* _Recorded data_
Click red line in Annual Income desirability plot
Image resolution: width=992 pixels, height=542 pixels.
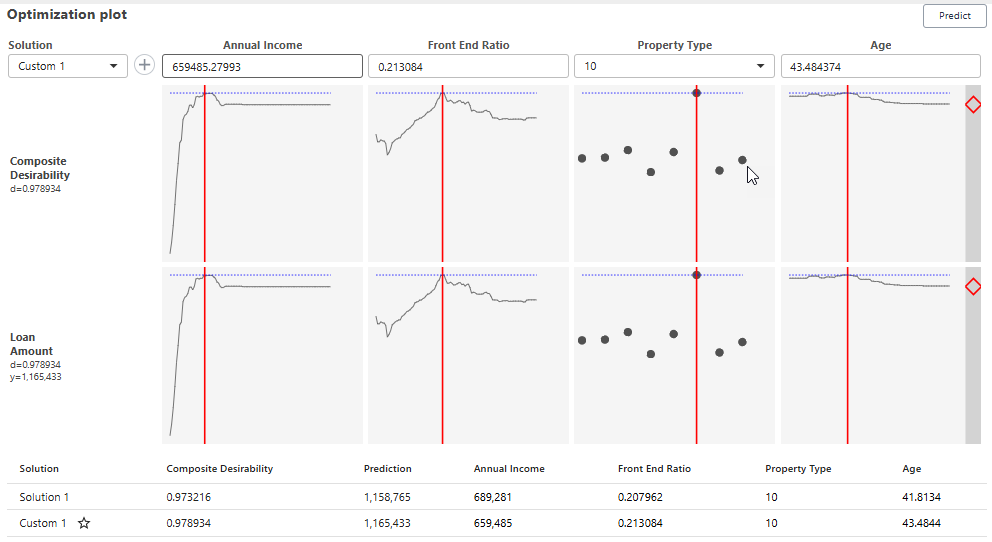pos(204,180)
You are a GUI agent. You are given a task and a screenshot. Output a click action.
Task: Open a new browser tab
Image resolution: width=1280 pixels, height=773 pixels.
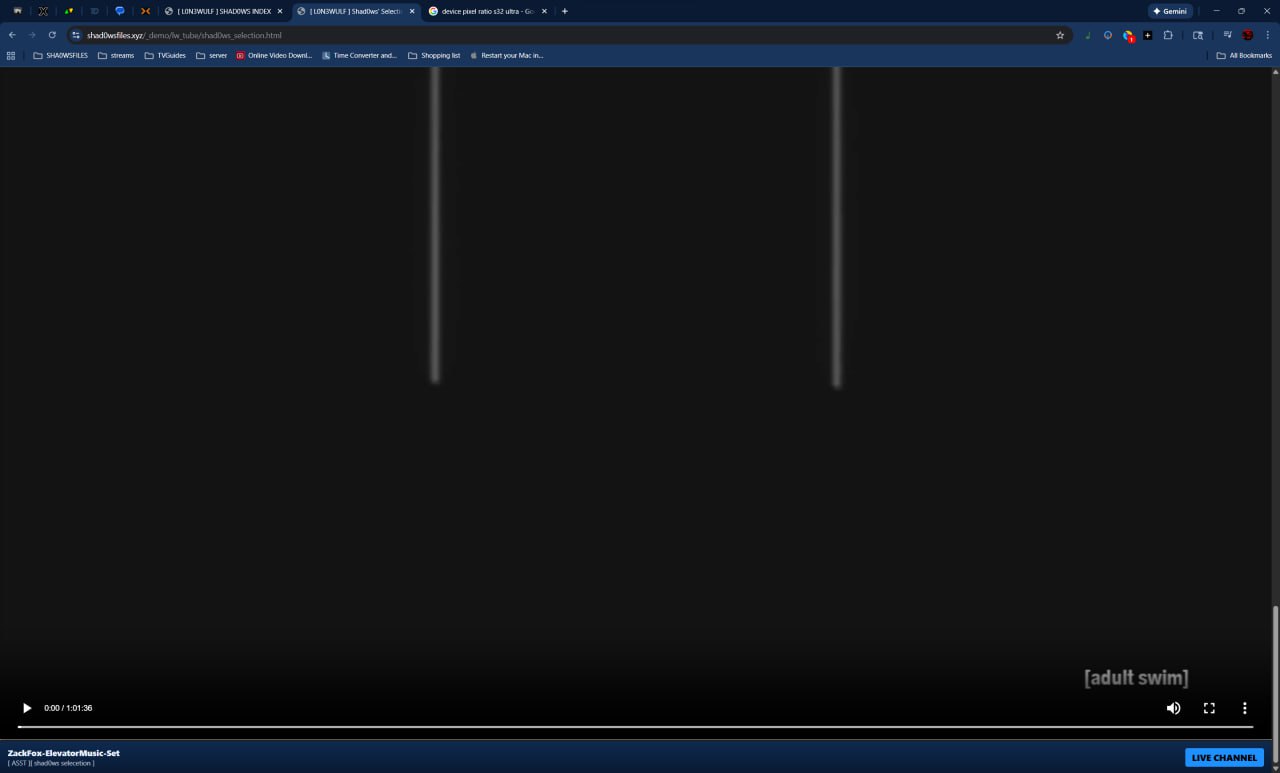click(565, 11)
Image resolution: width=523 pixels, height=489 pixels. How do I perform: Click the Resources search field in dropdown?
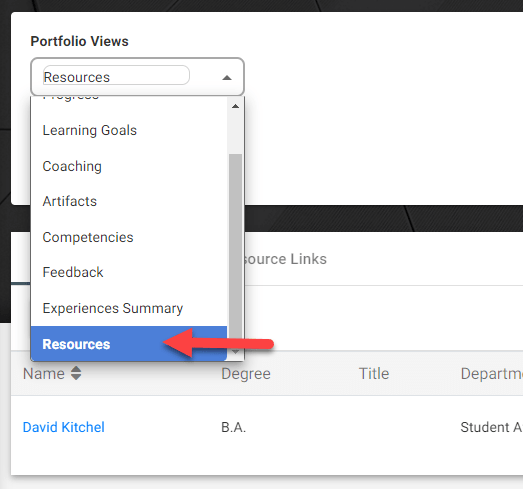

---

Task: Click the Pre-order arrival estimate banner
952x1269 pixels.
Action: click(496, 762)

* _Brief_
Going back to the data above, write out everything from the line with "You are a GUI" down to the line with "Image resolution: width=523", both included, leaving every picture out.

* _Answer space_
You are a GUI agent. You are given a task and a screenshot. Output a click action.
Task: Open a new browser tab
Image resolution: width=1280 pixels, height=773 pixels.
click(565, 11)
Image resolution: width=523 pixels, height=489 pixels. How do I perform: Click the Resources search field in dropdown?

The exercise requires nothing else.